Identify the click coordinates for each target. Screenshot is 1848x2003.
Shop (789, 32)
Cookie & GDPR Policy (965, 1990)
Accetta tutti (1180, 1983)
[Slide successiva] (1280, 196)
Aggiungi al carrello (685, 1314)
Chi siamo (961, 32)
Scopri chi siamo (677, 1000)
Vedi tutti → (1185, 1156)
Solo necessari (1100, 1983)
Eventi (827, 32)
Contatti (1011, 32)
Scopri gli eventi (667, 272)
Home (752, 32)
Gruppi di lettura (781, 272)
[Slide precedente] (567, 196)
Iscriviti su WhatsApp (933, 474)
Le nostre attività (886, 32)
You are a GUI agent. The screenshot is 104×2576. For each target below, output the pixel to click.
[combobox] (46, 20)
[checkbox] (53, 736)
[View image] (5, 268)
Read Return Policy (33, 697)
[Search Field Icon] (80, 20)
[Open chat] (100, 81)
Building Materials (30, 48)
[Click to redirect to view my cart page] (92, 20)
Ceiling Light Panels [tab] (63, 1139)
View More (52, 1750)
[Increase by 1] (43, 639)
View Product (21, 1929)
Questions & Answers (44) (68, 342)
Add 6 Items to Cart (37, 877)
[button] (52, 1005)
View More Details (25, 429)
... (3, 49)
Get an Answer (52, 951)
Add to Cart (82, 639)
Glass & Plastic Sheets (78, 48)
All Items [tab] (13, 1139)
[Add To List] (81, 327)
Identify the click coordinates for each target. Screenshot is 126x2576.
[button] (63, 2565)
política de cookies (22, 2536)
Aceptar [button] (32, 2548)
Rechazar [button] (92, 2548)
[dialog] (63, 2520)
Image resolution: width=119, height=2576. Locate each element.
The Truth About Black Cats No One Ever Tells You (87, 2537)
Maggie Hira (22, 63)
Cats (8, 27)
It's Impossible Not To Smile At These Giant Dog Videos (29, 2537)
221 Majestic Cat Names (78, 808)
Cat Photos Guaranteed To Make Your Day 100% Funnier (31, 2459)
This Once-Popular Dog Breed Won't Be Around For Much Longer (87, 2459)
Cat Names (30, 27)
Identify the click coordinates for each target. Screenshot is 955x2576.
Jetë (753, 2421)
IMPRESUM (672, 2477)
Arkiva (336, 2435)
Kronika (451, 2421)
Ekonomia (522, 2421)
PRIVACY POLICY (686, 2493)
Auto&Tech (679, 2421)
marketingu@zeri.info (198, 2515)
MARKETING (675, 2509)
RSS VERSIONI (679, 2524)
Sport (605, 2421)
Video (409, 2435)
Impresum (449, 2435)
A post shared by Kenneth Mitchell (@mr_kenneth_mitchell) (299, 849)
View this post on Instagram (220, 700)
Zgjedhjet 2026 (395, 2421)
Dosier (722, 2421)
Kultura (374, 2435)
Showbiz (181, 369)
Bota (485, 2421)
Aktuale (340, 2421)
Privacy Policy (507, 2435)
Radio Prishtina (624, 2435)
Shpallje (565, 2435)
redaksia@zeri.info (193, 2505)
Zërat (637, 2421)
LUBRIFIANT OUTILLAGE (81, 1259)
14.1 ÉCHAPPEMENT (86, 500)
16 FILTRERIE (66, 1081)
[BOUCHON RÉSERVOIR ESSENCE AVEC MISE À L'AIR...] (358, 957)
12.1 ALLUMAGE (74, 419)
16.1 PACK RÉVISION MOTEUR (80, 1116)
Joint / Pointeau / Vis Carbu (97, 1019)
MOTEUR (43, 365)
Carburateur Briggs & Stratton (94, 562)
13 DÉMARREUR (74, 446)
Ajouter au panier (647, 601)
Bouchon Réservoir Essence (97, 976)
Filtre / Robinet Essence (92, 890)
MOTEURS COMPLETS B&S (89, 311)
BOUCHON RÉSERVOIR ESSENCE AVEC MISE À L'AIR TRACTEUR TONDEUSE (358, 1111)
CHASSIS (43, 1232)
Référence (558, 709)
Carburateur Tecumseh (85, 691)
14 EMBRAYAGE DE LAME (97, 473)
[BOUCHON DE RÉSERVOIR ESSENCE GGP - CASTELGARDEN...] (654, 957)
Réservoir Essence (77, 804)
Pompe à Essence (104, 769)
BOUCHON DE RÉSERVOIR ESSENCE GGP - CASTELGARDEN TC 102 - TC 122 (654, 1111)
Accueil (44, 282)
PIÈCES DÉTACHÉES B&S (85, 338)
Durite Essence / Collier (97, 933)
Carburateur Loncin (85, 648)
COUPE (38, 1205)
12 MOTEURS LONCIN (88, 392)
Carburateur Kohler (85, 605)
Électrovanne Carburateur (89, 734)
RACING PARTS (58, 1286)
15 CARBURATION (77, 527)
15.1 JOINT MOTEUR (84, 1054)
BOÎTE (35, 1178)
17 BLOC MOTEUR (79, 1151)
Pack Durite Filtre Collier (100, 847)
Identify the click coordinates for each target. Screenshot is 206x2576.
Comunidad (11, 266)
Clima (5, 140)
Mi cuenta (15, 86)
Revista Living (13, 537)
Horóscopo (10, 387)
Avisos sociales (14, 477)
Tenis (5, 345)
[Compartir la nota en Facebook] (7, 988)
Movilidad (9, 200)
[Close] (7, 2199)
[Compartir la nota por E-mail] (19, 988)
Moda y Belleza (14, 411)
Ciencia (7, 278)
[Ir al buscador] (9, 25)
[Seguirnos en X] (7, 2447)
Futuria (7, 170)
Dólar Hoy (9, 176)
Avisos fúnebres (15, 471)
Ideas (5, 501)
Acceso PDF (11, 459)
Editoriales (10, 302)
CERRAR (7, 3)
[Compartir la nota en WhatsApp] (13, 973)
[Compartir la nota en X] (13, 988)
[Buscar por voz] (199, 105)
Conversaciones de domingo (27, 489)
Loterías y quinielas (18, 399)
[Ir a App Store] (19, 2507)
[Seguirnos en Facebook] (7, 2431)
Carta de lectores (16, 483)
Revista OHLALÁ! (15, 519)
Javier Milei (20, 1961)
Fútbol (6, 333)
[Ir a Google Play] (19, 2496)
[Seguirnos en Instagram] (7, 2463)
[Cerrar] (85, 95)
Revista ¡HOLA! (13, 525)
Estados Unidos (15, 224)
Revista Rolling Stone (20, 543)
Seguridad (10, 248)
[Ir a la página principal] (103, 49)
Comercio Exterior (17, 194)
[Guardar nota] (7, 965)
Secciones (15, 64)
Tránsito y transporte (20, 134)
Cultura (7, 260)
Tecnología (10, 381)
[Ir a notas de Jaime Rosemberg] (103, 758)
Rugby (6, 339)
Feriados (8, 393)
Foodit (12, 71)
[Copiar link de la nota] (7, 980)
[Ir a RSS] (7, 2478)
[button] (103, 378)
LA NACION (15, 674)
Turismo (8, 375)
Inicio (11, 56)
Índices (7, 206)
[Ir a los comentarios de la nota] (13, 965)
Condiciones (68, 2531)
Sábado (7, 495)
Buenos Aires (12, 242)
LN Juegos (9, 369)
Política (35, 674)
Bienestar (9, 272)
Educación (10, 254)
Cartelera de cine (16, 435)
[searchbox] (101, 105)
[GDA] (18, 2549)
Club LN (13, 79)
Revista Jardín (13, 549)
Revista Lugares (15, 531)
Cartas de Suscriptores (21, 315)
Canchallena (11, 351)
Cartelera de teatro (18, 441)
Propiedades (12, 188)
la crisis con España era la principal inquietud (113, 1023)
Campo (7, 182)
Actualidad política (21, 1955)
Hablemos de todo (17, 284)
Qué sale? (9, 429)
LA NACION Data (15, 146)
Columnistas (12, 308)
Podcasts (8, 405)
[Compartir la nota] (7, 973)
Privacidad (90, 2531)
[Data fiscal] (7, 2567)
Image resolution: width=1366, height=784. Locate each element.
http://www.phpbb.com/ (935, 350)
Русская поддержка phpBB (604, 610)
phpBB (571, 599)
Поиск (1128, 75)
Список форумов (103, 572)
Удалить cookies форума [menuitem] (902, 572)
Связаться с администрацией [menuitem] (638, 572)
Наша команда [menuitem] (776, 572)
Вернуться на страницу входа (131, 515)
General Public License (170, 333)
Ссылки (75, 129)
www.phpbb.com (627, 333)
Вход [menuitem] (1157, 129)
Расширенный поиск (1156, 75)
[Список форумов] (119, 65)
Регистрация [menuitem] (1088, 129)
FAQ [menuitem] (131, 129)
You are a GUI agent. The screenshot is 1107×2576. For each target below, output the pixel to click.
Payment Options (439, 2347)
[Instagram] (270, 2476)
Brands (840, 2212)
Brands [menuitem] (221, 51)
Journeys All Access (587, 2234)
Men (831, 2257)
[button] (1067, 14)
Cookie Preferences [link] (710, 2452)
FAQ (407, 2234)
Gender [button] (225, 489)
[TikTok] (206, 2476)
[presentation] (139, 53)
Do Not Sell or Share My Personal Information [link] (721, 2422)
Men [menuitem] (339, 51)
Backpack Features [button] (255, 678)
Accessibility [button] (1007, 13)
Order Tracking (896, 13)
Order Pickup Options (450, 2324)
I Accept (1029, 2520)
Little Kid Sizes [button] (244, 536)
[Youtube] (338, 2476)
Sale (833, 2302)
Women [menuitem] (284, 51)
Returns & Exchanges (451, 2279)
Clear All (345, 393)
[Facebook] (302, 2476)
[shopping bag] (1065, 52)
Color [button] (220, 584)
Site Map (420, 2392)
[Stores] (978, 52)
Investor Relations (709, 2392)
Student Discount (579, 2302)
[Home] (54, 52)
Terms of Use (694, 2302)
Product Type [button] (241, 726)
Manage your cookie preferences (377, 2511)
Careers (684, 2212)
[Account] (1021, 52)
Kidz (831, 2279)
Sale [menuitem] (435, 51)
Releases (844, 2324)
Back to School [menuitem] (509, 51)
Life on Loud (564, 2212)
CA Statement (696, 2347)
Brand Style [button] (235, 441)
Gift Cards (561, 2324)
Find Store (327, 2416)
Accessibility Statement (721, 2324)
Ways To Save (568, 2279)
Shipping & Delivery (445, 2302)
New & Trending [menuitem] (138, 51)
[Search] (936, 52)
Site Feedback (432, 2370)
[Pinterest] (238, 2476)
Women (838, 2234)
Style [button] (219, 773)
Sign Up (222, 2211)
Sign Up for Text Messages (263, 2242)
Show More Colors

○ ○ ○

What you should do -
From the material, report only how many lines include the word "AVEC".

Result -
2